Ford warned today that CEO Jim Hackett’s global restructuring plan could cost $11 billion over the next three to five years. However, Ford says the global streamlining will improve the company’s competitiveness and improve returns eventually.

Despite some grim news Ford is upbeat about its business in North America, especially when it comes to the F-Series. “The North America business remains strong, with F-Series sales topping 236,000 units in the second quarter and on a record-setting pace through the first six months of the year.”

Streamlining Global Operations

Ford released some information about its planned streamlining, when it announced the formation of Ford Autonomous Vehicles LLC. Ford is aligning all of its autonomous vehicle development and electric vehicle into the same division. That will eliminate redundancies through-out the corporation.

In addition, Ford is restructuring its Global Operations to include Information Technology. This will put global ordering, technology and production processes under one umbrella, led by Executive Vice President Joe Hinrichs.
According to Ford, “This realignment will help the company accelerate the integration and application of technology across its industrial system to further streamline manufacturing, speed vehicle delivery times, reduce inventories and improve capital efficiency.”

“The evolution of computing power and IT have helped bring great products to customers – from cars to tablets,” Hackett said. “We can now harness this technology to unlock a new world of vehicle personalization, supply chain choreography and inventory leanness that rivals any industrial model in the world – and Joe’s challenge is to help us redesign this system to do just that – while better serving customers and dealers and improving our overall fitness.”

Move to Flexible Vehicle Platforms

One of the biggest cost-cutting moves that Ford is making is to cut the number of vehicle platforms it will use. Ford is moving to flexible vehicle architectures and more common parts across models, cutting new product development time – from sketch to dealer showroom – by 20 percent. Ford says this will help it achieve its commitment to deliver nearly $7 billion of engineering efficiencies.

Ford describes its new production plan this way. “Ford’s five flexible vehicle architectures – body-on-frame, front-wheel-drive unibody, rear-wheel-drive unibody, commercial van unibody and BEV – are paired with module “families” that address the power pack, electrical pack and vehicle configurations. Seventy percent of each vehicle’s engineering will be driven from this new architecture approach, with 30 percent of content – including grilles, hoods, doors and more – customized for each vehicle.”

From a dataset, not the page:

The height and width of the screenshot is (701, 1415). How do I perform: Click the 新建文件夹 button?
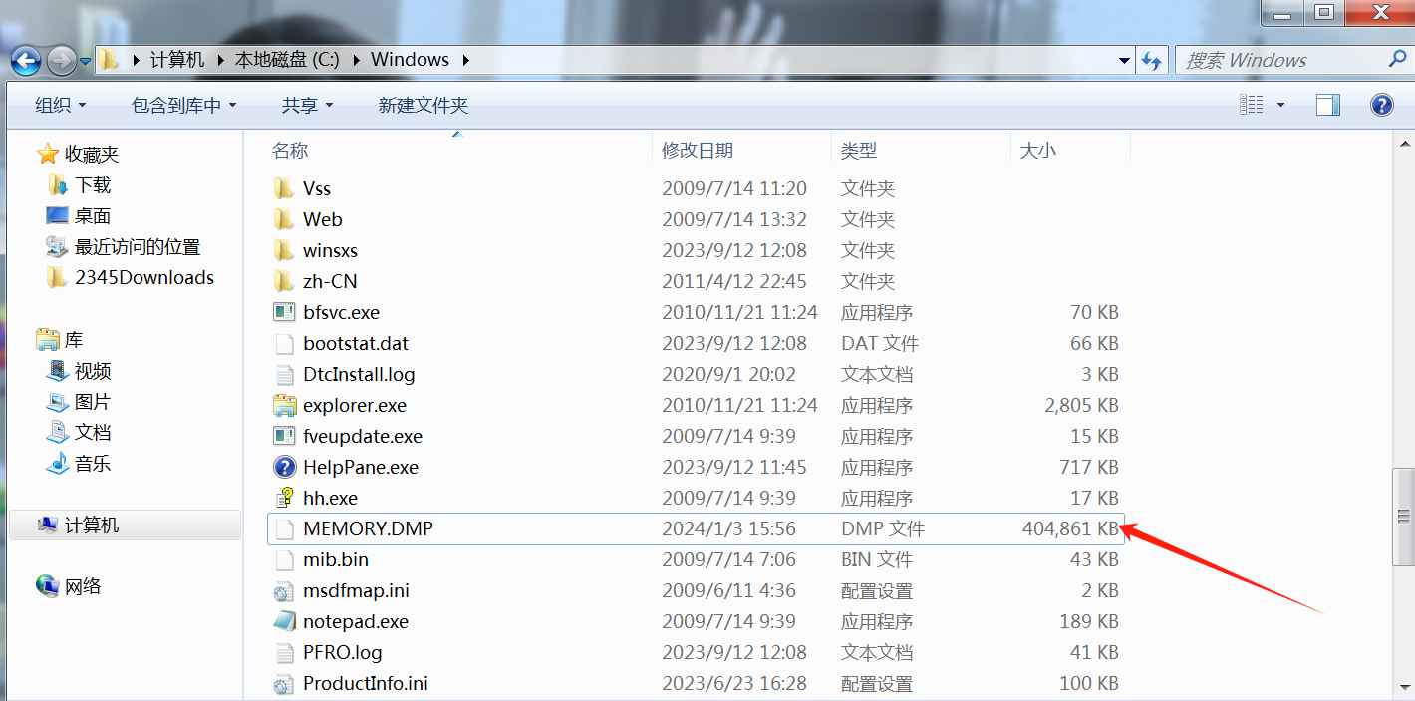424,105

All of the organizational plans take effect next week. You can expect that the drastic cost cutting will start soon after. Unfortunately, streamlining and eliminating duplication often means eliminating jobs in one area while refocusing efforts in other directions. I’m sure Ford is hiring autonomous vehicle specialists as it winds down some of the sedan-heavy operations.

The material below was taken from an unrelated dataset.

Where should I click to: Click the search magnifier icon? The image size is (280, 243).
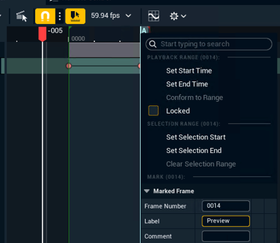pyautogui.click(x=153, y=44)
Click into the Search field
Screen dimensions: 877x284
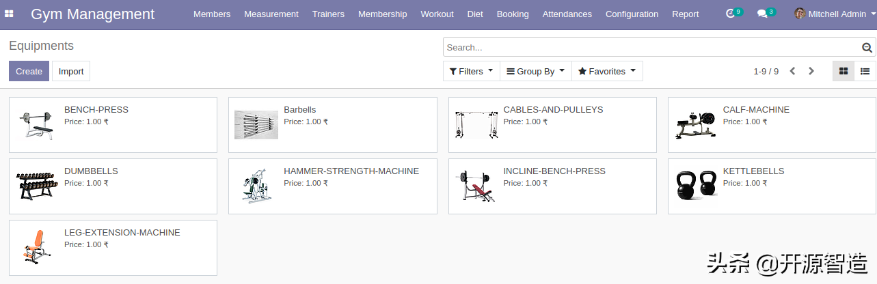point(649,47)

Freshening the Ford Lineup

By 2020, Ford is intending to offer four new trucks and SUVs. It is promising to replace three-quarters of its lineup. Ford has been criticized lately for not keeping up with its rivals in creating new and fresher products. CEO Hackett says that will change.

“We’re looking at every part of our business, making it more fit and ensuring that every action we take is driven by what will serve our customers in a way that supports our fitness and performance goals,” Hackett said.

You can compare Ford's vehicles with its rivals here.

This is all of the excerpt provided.